The Kamloops This Week ran a political cartoon last week, it looked like this:
My good friend Duncan took exception to the picture and let his disdain be known via Twitter and the editor of the Kamloops This Week, Chris Folds responded using his editorial column Tuesday.
It was also on Tuesday that I saw Israel’s reluctance to the Iranian-American brokered nuclear deal that will, in the USA’s eyes, take Iran away from the red line. Israel was the only major hurdle against this deal.
I found this political cartoon from The Guardian newspaper and I thought it would be interesting to simply change a few words of what Foulds himself wrote and apply it to caricatures of other people, in other papers around the world.
This is purely satire folks.
You can find the original article at this link: http://www.kamloopsthisweek.com/foulds-if-you-find-this-cartoon-racist-the-problem-lies-in-your-mind/
Here we go:
IF YOU FIND THIS CARTOON RACIST, YOU LIKE JEWS
If you wanted to study racism in editorial cartoons, you could do a Google search online and encounter a rich treasure trove of offensive artistry.

◆ Material supplied ◆
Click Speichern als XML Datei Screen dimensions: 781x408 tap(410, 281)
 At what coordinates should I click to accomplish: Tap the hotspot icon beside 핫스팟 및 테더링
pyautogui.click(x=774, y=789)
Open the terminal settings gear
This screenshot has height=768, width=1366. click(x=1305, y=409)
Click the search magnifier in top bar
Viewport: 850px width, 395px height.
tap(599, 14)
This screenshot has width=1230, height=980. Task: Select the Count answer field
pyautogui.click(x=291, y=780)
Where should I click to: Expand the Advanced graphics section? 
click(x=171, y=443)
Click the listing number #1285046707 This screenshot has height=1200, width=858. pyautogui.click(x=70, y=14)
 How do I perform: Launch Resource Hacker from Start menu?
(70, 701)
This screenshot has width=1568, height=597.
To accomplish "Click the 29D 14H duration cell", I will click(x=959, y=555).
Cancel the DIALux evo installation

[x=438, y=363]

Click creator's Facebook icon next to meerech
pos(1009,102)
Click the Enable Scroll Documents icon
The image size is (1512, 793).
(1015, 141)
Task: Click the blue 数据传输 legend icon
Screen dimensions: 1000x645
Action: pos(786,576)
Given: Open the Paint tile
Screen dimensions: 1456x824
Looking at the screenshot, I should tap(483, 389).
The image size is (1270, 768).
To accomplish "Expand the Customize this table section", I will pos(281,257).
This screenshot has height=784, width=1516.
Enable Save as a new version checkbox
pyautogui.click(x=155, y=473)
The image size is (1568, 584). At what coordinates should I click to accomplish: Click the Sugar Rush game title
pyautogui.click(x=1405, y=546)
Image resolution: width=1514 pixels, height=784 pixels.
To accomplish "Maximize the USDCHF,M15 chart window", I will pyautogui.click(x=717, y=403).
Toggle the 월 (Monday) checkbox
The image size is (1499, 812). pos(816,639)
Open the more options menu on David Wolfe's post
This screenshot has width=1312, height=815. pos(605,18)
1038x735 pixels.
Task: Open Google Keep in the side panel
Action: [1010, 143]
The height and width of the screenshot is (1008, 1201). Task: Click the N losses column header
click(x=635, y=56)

◆ Exercise objective ◆
Decide whether each statement agrees with the cartoon post, answering yes or no and quoting the words from it that settle the matter.
1. The editor of Kamloops This Week replied in his editorial column on Tuesday.
2. The writer found the political cartoon in The New York Times.
3. The writer calls Israel one of several major hurdles against the deal.
The lines have nothing to do with this work.

◆ Result of the exercise ◆
1. Yes: "responded using his editorial column Tuesday"
2. No: "I found this political cartoon from The Guardian newspaper"
3. No: "Israel was the only major hurdle against this deal."